Diesen fochten sie an, sodass es zum Prozess kommt. Strafbefehle werden laut der Berner Justiz in Fällen leichterer Delinquenz ausgesprochen. Die maximal möglichen Sanktionen sind Bussen, Geldstrafen bis maximal 180 Tagessätze und Freiheitsstrafen bis zu sechs Monaten.

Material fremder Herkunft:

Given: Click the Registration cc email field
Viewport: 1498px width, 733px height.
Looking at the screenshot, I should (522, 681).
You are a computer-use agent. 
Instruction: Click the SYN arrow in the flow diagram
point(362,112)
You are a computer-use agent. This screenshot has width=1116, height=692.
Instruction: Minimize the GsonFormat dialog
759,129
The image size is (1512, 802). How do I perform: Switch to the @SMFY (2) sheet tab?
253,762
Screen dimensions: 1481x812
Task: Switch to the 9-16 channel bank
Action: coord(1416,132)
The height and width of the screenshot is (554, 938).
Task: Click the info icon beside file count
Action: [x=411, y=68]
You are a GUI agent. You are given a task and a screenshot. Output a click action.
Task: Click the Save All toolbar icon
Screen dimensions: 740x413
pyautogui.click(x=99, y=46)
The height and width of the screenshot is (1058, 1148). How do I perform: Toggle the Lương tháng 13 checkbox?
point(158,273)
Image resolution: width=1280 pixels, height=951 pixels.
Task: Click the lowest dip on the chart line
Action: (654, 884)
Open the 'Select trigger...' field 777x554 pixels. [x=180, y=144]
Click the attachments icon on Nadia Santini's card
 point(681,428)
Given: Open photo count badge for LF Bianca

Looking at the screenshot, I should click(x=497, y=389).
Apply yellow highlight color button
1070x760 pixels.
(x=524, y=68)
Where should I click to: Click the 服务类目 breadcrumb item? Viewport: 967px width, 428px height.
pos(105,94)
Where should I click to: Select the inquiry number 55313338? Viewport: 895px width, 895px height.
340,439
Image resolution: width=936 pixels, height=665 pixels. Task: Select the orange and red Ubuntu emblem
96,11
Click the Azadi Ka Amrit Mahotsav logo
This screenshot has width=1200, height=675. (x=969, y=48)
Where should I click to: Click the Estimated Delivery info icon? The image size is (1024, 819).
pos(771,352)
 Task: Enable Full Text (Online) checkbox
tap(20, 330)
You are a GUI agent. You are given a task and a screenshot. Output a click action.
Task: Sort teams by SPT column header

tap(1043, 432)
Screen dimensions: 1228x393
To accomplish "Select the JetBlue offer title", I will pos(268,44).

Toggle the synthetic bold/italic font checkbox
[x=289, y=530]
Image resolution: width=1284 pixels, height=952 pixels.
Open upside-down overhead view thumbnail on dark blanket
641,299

Plakat löste Proteste der Türkei aus
Das Plakat mit der Aufschrift «Kill Erdogan with his own weapons!» («Töte oder Tötet Erdogan mit seinen eigenen Waffen!») wurde im März 2017 am Rand einer Kundgebung für Demokratie in der Türkei mitgeführt. Dies von einer Gruppe von rund 150 Personen, welche sich beim alternativen Berner Kulturzentrum Reitschule besammelt hatten.
Noch am Tag der Kundgebung protestierte die Türkei beim Aussendepartement EDA in Bern und bestellte in Ankara die Schweizer Vize-Botschafterin ein. Es kam auch zu einem Telefongespräch zwischen den beiden Aussenministern. Die Türkei forderte eine Untersuchung und Erdogan sagte, die Schweiz müsse aufhören, Terrororganisationen zu unterstützen.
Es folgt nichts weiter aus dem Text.